EXERCISE OBJECTIVE:
Your answer should consist of every line in the records that holds "chevron".

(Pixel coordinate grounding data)
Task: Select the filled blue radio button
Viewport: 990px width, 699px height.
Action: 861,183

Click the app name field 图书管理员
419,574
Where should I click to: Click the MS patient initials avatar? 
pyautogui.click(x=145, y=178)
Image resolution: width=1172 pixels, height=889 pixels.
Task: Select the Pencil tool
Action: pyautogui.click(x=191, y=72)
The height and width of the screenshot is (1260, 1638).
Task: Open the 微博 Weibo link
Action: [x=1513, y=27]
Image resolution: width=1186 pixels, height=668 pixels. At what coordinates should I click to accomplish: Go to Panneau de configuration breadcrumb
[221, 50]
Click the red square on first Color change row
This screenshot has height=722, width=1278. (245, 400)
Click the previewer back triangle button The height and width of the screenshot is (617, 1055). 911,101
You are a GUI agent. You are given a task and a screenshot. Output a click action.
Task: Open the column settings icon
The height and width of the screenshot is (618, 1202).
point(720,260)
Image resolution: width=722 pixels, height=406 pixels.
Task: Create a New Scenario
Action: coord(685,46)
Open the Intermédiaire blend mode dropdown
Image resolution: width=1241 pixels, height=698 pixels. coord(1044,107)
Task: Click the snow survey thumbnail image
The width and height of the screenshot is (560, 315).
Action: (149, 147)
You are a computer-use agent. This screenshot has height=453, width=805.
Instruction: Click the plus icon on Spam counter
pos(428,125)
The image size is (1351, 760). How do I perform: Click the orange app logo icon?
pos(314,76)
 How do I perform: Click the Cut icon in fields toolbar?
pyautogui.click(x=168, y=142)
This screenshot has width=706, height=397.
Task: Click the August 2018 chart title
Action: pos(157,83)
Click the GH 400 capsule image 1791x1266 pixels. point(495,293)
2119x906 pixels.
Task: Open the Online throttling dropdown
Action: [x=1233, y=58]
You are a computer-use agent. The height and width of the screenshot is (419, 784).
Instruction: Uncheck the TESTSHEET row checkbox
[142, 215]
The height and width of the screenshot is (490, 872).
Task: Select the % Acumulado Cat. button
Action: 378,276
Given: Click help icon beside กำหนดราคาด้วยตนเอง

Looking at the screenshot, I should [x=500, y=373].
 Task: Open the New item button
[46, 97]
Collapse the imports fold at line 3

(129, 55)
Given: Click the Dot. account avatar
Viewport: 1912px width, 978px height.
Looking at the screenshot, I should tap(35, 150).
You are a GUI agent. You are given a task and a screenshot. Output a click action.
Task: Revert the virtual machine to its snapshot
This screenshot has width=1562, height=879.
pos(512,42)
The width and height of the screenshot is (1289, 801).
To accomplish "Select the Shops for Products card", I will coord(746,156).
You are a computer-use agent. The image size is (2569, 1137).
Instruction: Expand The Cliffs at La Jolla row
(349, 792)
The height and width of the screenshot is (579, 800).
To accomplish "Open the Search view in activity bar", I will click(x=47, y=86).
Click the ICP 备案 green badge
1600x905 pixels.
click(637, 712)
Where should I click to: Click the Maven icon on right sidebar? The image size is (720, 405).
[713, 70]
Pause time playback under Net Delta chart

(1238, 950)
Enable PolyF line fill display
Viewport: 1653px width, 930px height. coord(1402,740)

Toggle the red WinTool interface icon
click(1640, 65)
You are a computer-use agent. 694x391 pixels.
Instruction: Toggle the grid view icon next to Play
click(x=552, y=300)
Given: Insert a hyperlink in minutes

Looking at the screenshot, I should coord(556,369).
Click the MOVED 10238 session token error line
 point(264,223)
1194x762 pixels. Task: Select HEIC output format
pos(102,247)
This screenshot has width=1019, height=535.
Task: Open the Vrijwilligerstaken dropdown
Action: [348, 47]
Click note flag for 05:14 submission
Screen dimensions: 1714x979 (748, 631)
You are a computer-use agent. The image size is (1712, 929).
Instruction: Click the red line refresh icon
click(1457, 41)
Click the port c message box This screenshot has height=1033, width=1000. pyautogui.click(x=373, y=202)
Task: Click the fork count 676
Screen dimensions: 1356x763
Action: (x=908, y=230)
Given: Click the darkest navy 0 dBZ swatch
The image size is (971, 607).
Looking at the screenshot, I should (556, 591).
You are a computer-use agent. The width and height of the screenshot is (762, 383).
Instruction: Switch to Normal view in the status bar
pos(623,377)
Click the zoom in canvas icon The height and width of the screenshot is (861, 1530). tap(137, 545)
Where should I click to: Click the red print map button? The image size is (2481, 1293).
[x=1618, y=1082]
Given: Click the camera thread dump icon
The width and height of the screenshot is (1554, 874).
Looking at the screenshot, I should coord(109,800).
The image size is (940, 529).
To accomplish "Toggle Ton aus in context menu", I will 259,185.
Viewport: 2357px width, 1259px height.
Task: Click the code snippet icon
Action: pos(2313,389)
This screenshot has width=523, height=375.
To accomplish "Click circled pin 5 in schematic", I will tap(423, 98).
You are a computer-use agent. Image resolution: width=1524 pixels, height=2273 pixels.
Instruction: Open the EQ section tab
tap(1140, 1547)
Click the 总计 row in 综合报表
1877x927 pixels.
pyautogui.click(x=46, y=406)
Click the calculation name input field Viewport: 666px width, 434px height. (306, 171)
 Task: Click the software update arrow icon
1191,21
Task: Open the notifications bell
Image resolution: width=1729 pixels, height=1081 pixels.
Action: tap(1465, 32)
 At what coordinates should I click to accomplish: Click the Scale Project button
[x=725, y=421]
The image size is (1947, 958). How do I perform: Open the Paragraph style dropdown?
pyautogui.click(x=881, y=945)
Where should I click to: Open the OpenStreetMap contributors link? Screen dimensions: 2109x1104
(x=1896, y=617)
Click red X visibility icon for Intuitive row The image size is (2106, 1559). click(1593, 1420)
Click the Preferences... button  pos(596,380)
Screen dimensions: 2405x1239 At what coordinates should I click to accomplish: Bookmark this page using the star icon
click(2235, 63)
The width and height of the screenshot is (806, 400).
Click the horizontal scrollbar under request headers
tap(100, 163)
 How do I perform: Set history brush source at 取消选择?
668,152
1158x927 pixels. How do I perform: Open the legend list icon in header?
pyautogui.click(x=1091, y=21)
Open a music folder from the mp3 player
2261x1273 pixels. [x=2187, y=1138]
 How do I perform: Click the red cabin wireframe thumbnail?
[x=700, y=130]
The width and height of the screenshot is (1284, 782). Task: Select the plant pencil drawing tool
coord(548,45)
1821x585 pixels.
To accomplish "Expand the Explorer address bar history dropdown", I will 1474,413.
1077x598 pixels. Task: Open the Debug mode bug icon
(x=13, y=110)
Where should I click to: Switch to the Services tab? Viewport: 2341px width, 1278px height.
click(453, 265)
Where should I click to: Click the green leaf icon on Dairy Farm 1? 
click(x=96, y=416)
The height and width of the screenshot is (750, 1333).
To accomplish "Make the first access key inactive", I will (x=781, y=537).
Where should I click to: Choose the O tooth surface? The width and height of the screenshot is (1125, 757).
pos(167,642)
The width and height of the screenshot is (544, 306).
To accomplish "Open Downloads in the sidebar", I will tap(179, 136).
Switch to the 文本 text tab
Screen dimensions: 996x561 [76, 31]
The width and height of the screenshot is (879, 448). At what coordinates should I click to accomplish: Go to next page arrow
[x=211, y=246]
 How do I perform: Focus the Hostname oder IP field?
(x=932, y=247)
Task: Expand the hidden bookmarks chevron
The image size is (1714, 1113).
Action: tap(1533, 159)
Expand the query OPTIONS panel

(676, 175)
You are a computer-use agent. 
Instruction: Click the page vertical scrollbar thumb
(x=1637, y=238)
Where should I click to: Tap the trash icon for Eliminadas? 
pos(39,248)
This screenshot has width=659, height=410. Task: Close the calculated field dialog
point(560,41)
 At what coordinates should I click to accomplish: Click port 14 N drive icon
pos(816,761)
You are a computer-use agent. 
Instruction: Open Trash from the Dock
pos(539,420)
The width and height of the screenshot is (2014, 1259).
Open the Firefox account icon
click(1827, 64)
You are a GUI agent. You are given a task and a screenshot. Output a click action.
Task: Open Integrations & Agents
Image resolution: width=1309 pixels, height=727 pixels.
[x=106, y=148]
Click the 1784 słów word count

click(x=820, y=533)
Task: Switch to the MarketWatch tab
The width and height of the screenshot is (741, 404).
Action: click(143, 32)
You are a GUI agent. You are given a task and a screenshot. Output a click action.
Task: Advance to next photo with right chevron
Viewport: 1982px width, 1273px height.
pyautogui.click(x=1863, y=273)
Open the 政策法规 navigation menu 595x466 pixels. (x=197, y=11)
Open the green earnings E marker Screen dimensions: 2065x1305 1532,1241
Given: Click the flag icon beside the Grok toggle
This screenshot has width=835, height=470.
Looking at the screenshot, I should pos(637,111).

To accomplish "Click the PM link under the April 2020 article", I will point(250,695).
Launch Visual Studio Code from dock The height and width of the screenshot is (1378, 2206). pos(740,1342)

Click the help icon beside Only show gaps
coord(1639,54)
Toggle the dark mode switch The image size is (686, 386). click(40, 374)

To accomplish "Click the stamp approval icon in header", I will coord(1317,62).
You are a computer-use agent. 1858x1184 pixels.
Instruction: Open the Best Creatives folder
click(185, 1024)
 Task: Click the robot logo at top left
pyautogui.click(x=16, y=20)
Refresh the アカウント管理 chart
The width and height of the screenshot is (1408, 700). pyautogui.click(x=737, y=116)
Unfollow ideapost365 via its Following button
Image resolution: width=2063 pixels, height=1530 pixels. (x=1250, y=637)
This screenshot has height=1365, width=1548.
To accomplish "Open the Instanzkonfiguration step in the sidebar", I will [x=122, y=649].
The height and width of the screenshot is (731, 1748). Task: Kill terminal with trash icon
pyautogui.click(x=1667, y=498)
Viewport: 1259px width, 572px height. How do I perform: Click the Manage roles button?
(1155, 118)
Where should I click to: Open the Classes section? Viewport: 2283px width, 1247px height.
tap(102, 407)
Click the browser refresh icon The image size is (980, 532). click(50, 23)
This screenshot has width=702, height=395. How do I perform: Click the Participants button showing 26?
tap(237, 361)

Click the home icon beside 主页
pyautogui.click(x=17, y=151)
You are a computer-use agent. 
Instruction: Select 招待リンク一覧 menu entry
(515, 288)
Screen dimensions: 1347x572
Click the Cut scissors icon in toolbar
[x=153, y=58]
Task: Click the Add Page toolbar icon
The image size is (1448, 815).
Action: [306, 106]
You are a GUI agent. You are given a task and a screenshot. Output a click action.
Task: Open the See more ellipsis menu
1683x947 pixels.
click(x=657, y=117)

ANSWER TO THE PROBLEM:
Task: Expand the hidden bookmarks chevron
Task: Advance to next photo with right chevron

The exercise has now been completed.